Steelers News

John Mitchell Remains A Presence In New Role During Steelers’ Practices

Just as I suspected, Pittsburgh Steelers Assistant Head Coach John Mitchell will not go quietly into that corner office. In spite of the fact that 66-year-old had ‘Defensive Line Coach’ dropped from his dual title this offseason, transitioning to the aforementioned role, Joe Rutter confirmed that he remains on the perimeter of practice as an interested observer.

That’s not to say that he is on the field getting his hands in the dirt and showing rookies how to hit  the blocking sleds, but he does watch, and he converses with the other coaches, and I’m sure they’re not talking about how to make your own potpourri. They’re talking about what they’re seeing. He’s still a voice that gets heard on football matters.

You know you could always hear Coach Mitch”, Stephon Tuitt told Rutter for the Pittsburgh Tribune-Review during this week’s OTA practices in comparing Mitchell’s booming coaching voice to that of his new position coach.
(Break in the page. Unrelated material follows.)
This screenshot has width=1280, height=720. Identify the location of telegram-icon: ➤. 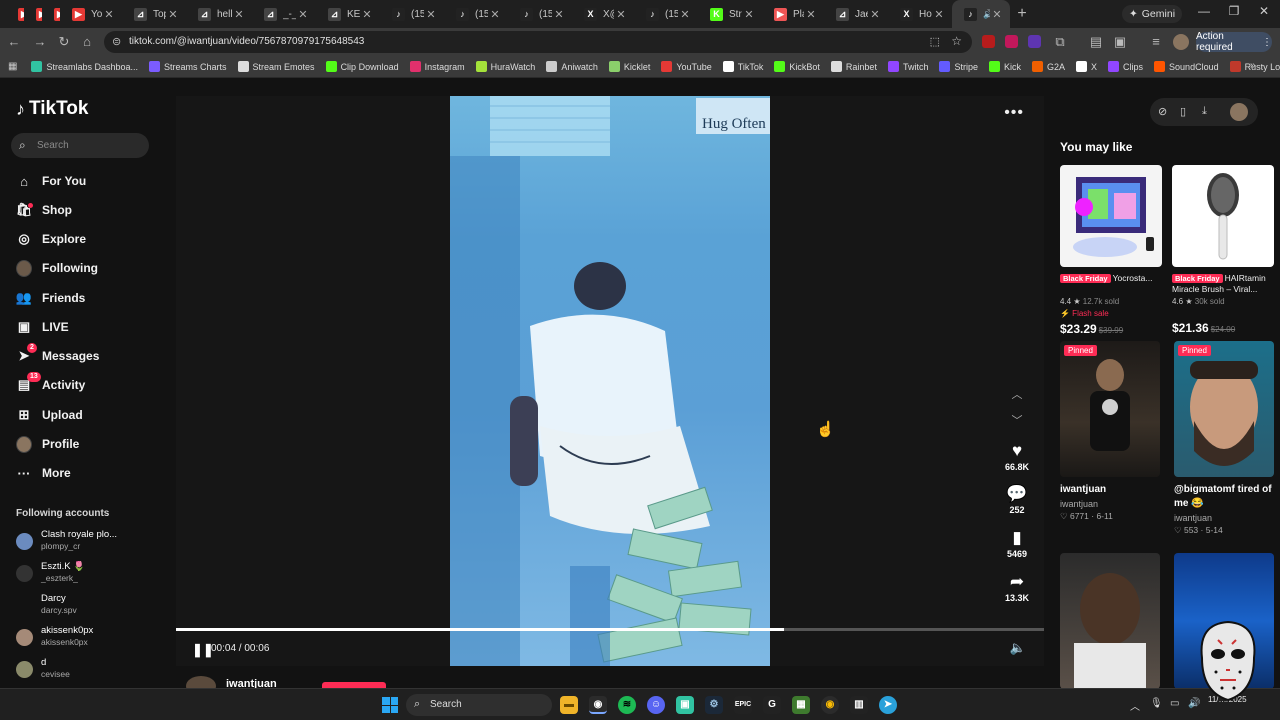
(888, 705).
While he’s not audible, I noticed him actively watching practice and talking to the coaches during rookie minicamp from videos on the team’s website. That’s him over Marcus Allen‘s right shoulder standing near Keith Butler in the header image.

Mitchell was hired by the Steelers to coach their defensive linemen in 1994 and is the longest-tenured coach on the team by a comfortable margin. He coached the linemen from 1994 through the 2017 season, but the team hired Karl Dunbar to handle those duties for the 2018 season and beyond.

Dunbar is, in fact, a player that Mitchell personally coached while he was at LSU. He even ended up being drafted by the Steelers in 1990, though Mitchell was still at LSU at the time. He would break into the NFL a year later with the Cleveland Browns.

This is not to take anything away from Dunbar, to be sure. I have no doubt that Mitchell will not be stepping on his successor’s toes. But I believed all along that he would be keeping himself active in some form or fashion in the on-field work, even if it is now as a spectator offering the occasional advice instead of the person who has to teach the fundamentals, run the drills, and organize strategies to help individual players improve.

He has quite frankly been doing this for too long, and too recently, for me to believe that he’s not going to have anything to say out there on the field watching practice. He still knows how to coach; that’s just not his job anymore.

I’m speculating at this point, but I’m inclined to assume that he and Dunbar do speak about defensive line techniques and strategies, and perhaps most valuable would be his direct first-hand knowledge of the players on the roster, whom, aside from Joshua Frazier, the new coach is just getting to know.

So if Mitchell is still out there on the practice field—though not necessarily directly coaching players—I do wonder how much of a presence he is going to remain throughout the offseason, and even into the season. He is still an assistant head coach, after all.